== WHAT THE TASK ASKS ==
Using the records below, return exactly the lines from the one containing "Click the green" through the last, and omit pictures.

DATA TO EXAMINE below:

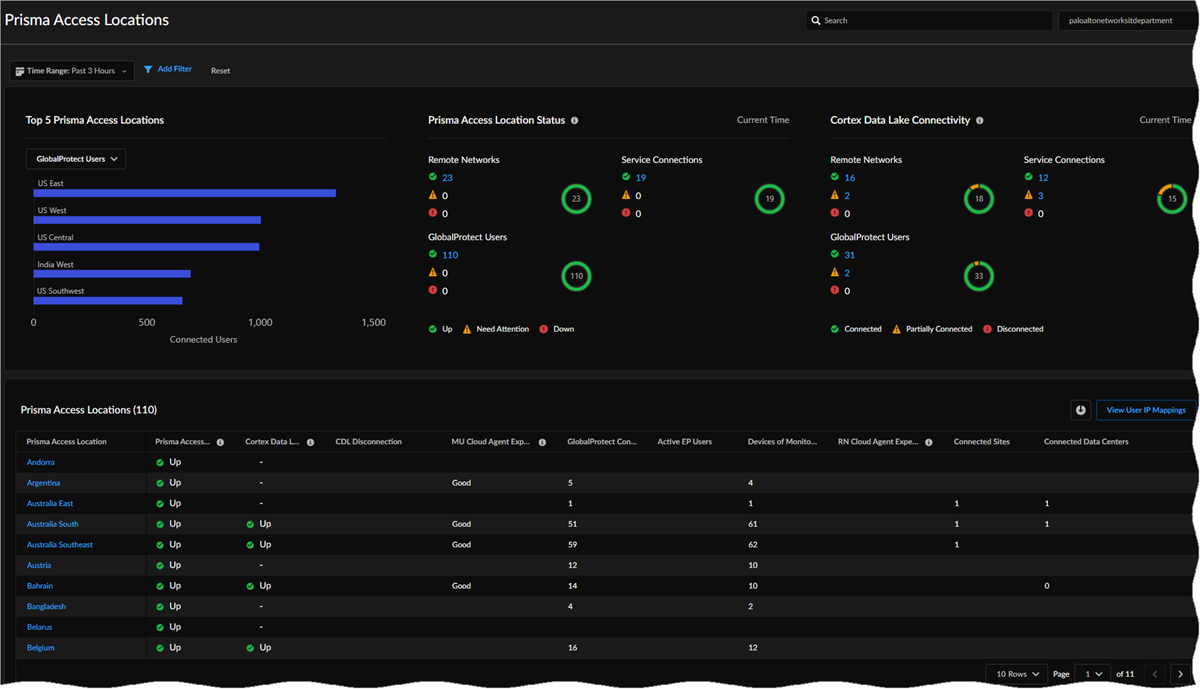This screenshot has height=689, width=1200.
Task: Click the info icon next to Cortex Data Lake Connectivity
Action: click(981, 120)
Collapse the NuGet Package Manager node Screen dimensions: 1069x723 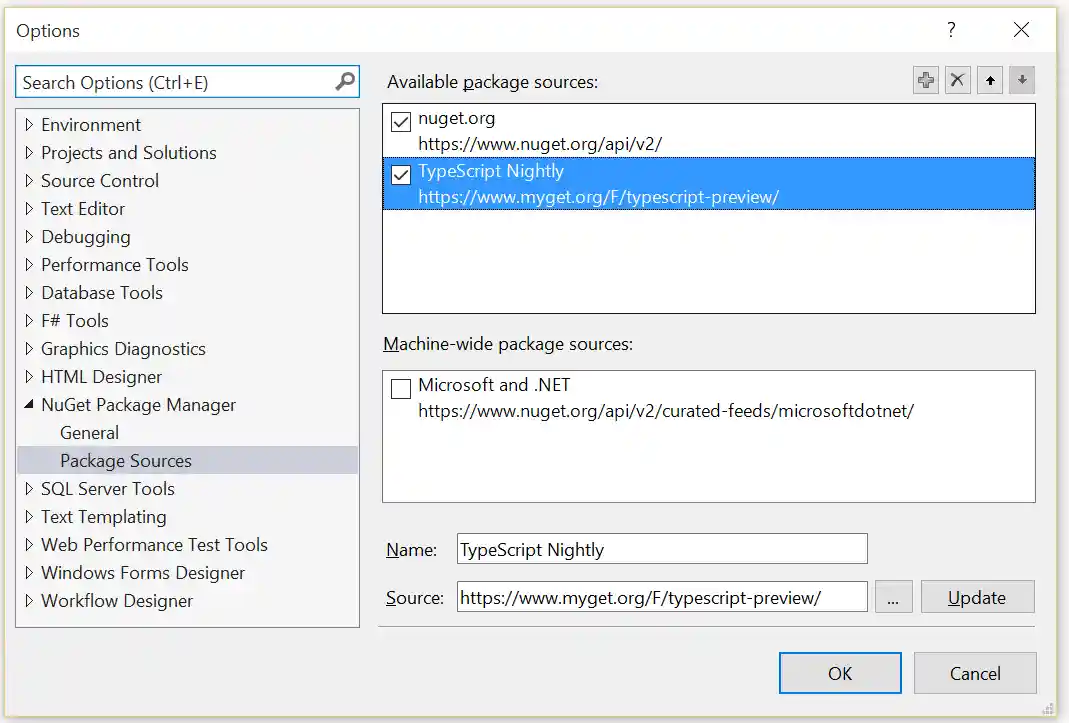tap(29, 404)
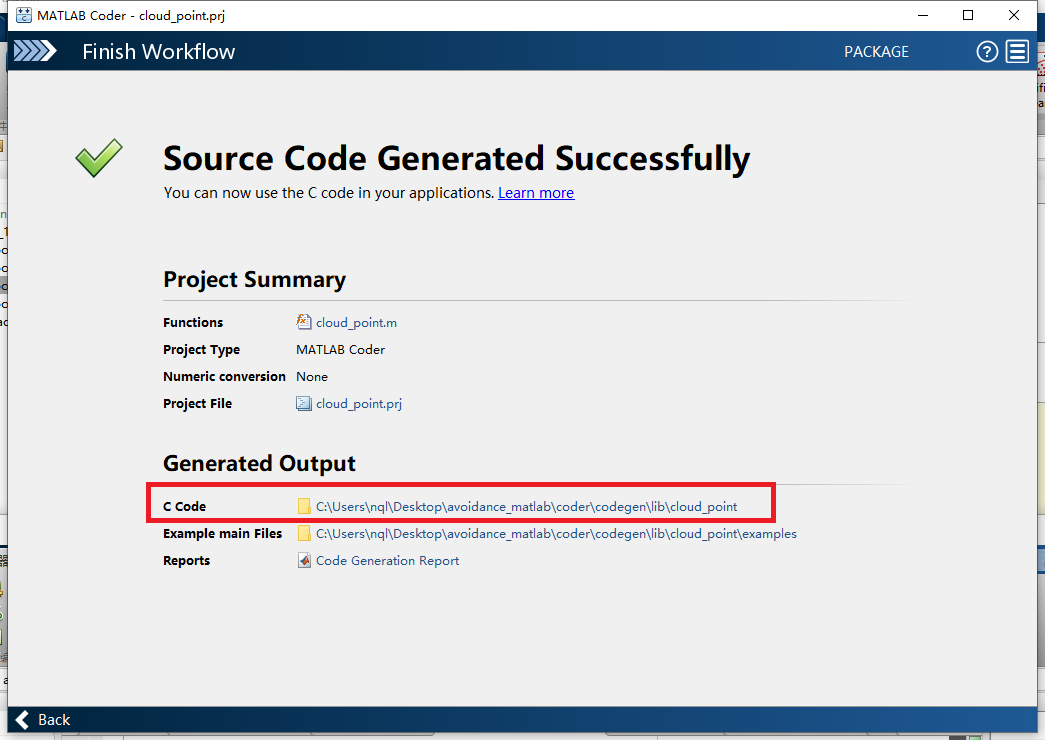Click the Back arrow icon
This screenshot has height=740, width=1045.
pyautogui.click(x=22, y=720)
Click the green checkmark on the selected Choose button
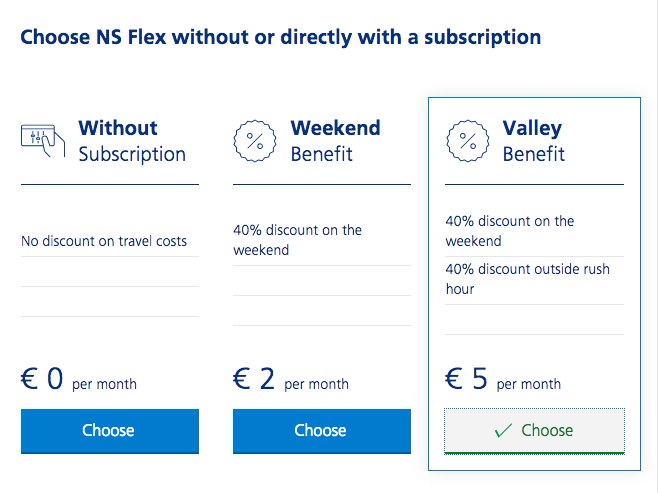The width and height of the screenshot is (658, 493). pyautogui.click(x=503, y=430)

End of DATA TO EXAMINE.

== RESPONSE ==
Click the green checkmark on the selected Choose button
The width and height of the screenshot is (658, 493). pyautogui.click(x=503, y=430)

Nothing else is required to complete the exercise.